---------- THE RECORDS

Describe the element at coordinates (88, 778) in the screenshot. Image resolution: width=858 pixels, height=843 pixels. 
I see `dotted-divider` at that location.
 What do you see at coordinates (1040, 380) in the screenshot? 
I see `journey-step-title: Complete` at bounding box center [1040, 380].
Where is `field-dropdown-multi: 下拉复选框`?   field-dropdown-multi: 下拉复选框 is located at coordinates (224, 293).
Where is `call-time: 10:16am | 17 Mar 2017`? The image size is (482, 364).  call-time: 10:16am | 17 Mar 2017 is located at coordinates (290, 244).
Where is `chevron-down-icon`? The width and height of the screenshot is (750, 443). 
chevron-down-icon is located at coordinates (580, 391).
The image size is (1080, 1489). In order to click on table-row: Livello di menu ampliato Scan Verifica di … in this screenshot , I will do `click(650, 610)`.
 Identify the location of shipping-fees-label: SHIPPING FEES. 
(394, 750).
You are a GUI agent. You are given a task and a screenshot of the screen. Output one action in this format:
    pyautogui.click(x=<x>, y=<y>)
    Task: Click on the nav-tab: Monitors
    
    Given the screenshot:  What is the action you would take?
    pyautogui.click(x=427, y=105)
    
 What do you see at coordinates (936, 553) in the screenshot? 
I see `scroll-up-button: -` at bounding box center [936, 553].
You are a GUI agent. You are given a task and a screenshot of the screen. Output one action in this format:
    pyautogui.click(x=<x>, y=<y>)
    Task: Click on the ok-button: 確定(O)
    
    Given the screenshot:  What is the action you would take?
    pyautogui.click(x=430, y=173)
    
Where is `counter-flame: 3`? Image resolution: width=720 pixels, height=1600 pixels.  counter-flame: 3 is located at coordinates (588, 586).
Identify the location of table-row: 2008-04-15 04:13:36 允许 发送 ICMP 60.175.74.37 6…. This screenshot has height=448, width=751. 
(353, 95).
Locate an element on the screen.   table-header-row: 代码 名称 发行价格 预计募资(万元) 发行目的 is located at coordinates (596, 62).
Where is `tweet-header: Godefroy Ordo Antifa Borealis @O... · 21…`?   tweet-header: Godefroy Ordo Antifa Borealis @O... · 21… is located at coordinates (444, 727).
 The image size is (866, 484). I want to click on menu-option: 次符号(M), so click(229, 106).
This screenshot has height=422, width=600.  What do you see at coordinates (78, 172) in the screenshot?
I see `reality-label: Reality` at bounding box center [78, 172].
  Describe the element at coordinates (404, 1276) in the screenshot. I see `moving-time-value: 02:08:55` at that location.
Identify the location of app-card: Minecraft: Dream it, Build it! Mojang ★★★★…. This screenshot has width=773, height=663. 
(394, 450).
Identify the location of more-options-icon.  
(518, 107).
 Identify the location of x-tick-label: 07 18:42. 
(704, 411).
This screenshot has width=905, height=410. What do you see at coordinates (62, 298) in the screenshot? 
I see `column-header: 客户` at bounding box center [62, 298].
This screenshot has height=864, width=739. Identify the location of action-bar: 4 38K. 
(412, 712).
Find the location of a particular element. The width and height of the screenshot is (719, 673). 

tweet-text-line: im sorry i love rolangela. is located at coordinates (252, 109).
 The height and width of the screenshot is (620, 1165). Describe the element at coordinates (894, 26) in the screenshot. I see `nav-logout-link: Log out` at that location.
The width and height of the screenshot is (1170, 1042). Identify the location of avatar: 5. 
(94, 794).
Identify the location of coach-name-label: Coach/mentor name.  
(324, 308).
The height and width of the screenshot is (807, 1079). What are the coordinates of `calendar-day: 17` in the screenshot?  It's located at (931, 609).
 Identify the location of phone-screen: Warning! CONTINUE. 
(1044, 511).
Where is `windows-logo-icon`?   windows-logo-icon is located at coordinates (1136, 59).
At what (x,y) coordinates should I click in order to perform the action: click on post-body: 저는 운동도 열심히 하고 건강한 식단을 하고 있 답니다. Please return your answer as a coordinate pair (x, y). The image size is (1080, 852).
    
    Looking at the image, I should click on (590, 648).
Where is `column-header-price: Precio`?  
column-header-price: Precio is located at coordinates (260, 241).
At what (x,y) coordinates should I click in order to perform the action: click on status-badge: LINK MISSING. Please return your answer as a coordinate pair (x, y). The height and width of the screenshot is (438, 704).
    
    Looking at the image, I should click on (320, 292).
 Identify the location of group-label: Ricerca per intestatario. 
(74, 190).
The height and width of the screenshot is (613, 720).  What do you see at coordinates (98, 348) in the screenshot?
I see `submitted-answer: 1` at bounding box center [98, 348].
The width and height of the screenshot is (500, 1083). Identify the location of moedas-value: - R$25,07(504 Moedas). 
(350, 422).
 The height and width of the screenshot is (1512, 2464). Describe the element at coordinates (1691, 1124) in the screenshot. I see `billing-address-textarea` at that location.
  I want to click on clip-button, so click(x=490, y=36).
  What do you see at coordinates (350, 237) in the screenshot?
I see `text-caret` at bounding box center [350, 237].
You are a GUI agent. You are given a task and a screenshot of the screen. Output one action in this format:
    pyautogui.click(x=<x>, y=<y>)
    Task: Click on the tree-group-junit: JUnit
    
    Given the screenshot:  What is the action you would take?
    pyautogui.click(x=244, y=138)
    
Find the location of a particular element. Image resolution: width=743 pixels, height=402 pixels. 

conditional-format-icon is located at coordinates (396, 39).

--------------------

**EXERCISE DESCRIPTION:**
Reproduce the items verbatim, starting at the line that contains "This screenshot has height=864, width=739." and ending at the line that contains "The height and width of the screenshot is (620, 1165).", with both of those lines included.

**TASK RESULT:**
This screenshot has height=864, width=739. Identify the location of action-bar: 4 38K. 
(412, 712).
Find the location of a particular element. The width and height of the screenshot is (719, 673). 

tweet-text-line: im sorry i love rolangela. is located at coordinates (252, 109).
 The height and width of the screenshot is (620, 1165). Describe the element at coordinates (894, 26) in the screenshot. I see `nav-logout-link: Log out` at that location.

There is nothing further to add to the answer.